Abstract

A mathematical model of a novel intravascular hollow-fiber gas exchange device, called IVOX©, is developed using a Krogh cylinderlike approach wherein a unit structure is assumed to comprise of a single fiber with gas flowing through its lumen and surrounded by another coaxial cylinder of blood flowing in the opposite direction. Species mass balances on O2 and CO2 result in a nonlinear coupled set of convective-difTusion parabolic partial differential equations that are solved numerically using an alternating direction implicit finite-difference method. Computed results indicate the presence of a large resistance to gas transport on the external (blood) side of the hollow fiber exchanger.

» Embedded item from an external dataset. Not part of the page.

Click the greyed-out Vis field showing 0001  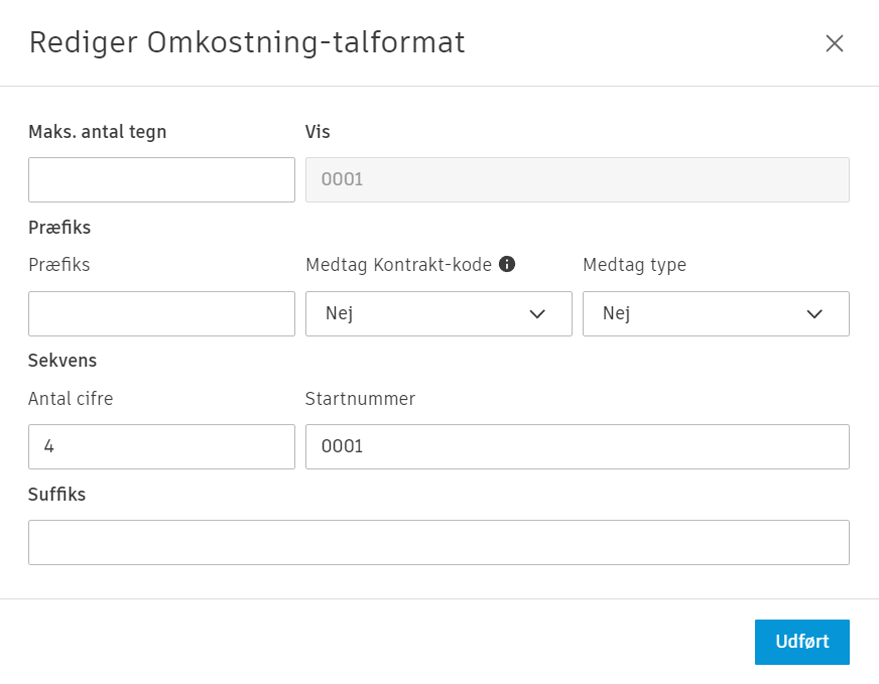[577, 179]
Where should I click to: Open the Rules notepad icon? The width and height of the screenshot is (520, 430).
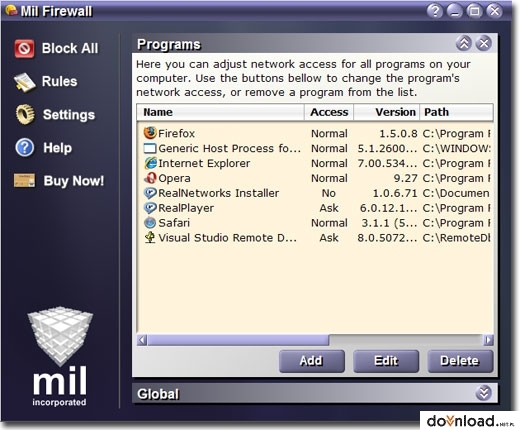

Increasing gas flow through the device was found to favor CO2 removal but not O2 addition to blood. On the other hand, increasing blood flow over the device favored both CO2 removal as well as O2 addition. Neglecting the vacuum pressure gradient on the gas side results in an underestimate of CO2 transport but an overestimate of O2 transport. The exchange rates of CO2 and O2 were found to increase directly with the transmural Pco2 gradient imposed across the device. This strongly suggests that CO2 removal may be enhanced in a clinical setting under conditions of permissive hypercapnia (controlling respiratory acidosis by bicarbonate infusion). Fiber crimping was studied indirectly; improved blood mixing produced by the crimped fibers was mimicked by increasing species diffusivity in blood. The resulting lowered blood-side resistance favored species transfer.